Steph puts her fork down and looks me square in the eye. “I’m guessing not.”

“You … heard what went down, right?”

“Yeah.” Steph checks the hall, and when she’s sure nobody’s coming, she leans in with a wink. “But I have it on good authority she was looking for a way for you and Oliver to split the internship for the rest of the summer, too.”

I almost lose my grip on my bag. “Wait, actually?”

“She thinks you’ve got ‘spunk,’ so. You’ve got that in your favor.”

I’d just dismissed the internship altogether at this point—really, it seemed like collateral damage to all the other things I’d metaphorically set on fire in the last few days—so I’m surprised by how relieved I am. Oliver actually wants to do this with his life, and he’s more than proven he’ll excel at it. At some point the internship just became his in my mind, before this deadline snuck up on us. But I was going to miss the routine of it. The little insights into a world I wasn’t fully part of yet. The kind of smiles on Oliver’s face that I’ve never once gotten to see at school.

Still, I’m going to have to deliver one hell of an apology to get off Georgie’s shit list and back on her Check List after this.

“Have you ever gotten into an argument with her?” I ask.

Steph waves her hand at me. “Plenty of times. But to be fair, she is my cousin.”

“Huh,” I say. “I didn’t know that.”

“Oh, yeah. Why else do you think I’m allowed to skip out for auditions?” She pushes her salad away, looking over at me with a gleam in her eye. “Speaking of … I got another call today. They still want to see me for that project.”

I jump up in my seat. “The one they want to turn into a TV show?”

She nods, her lips pursed but a smile still sneaking its way through them. “Yeah. The producer’s in town with a casting agent this afternoon. They want to meet at a studio uptown. The whole thing’s kind of nuts.”

I hit the desk with my hand. “Steph!”

“We’ll see,” she says, as if my excitement is contagious and she’s trying not to catch it. “It might be nothing.”

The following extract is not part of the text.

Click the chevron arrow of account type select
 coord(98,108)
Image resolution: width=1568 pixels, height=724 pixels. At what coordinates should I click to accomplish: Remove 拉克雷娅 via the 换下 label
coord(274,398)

“It might be everything,” I counter.

She shakes her head, laughing at my enthusiasm. “Well, if it’s anything at all—thanks for bullying me into it. I needed a good kick in the pants.”

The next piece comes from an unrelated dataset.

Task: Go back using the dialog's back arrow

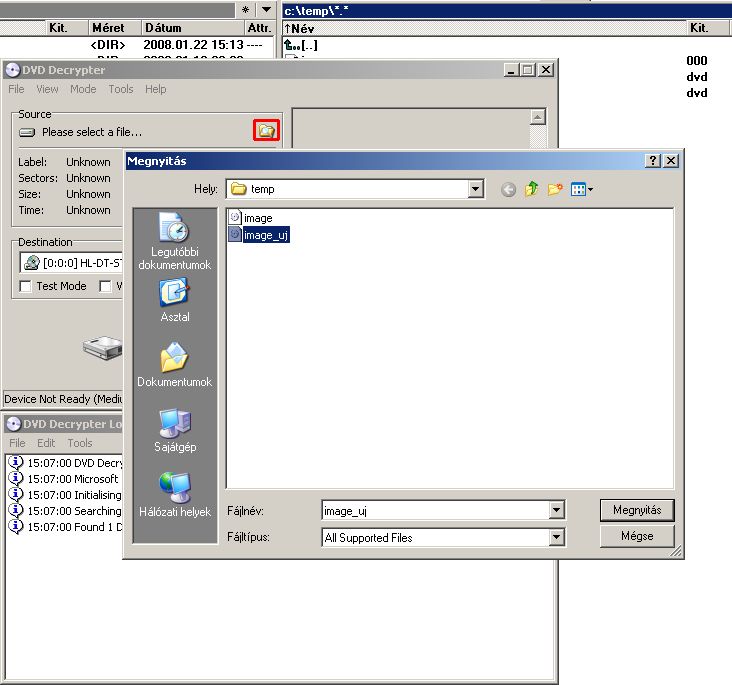Action: (x=509, y=189)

I sit back in my chair, satisfied. “Any time.”

Oliver walks in then, holding his Check List for Steph to sign off on. When he sees me he stops short, but only for a split second. After that all I get as he hands the notebook over to Steph is a curt nod.

Steph signs his task list. “You can go on lunch now,” she says, looking between the two of us with clear curiosity.

“Cool,” he says.

I ease myself up from the chair, taking a step toward him. “Mind if I join?”

He doesn’t say anything. Just cocks his head toward the elevator for me to follow.

“So … what’s your deal now?” Oliver asks as we reach the ground floor. He’s clearly still on his guard, even as he holds the door open for me and tilts his head again to indicate he’s heading over to the bodega to grab a sandwich.

I follow. I don’t know when I decided I was just going to go ahead and tell him the whole truth, but apparently at some point it was decided. I grab on to the strap of my bag to steel myself, then say, “This is going to sound ridiculous.”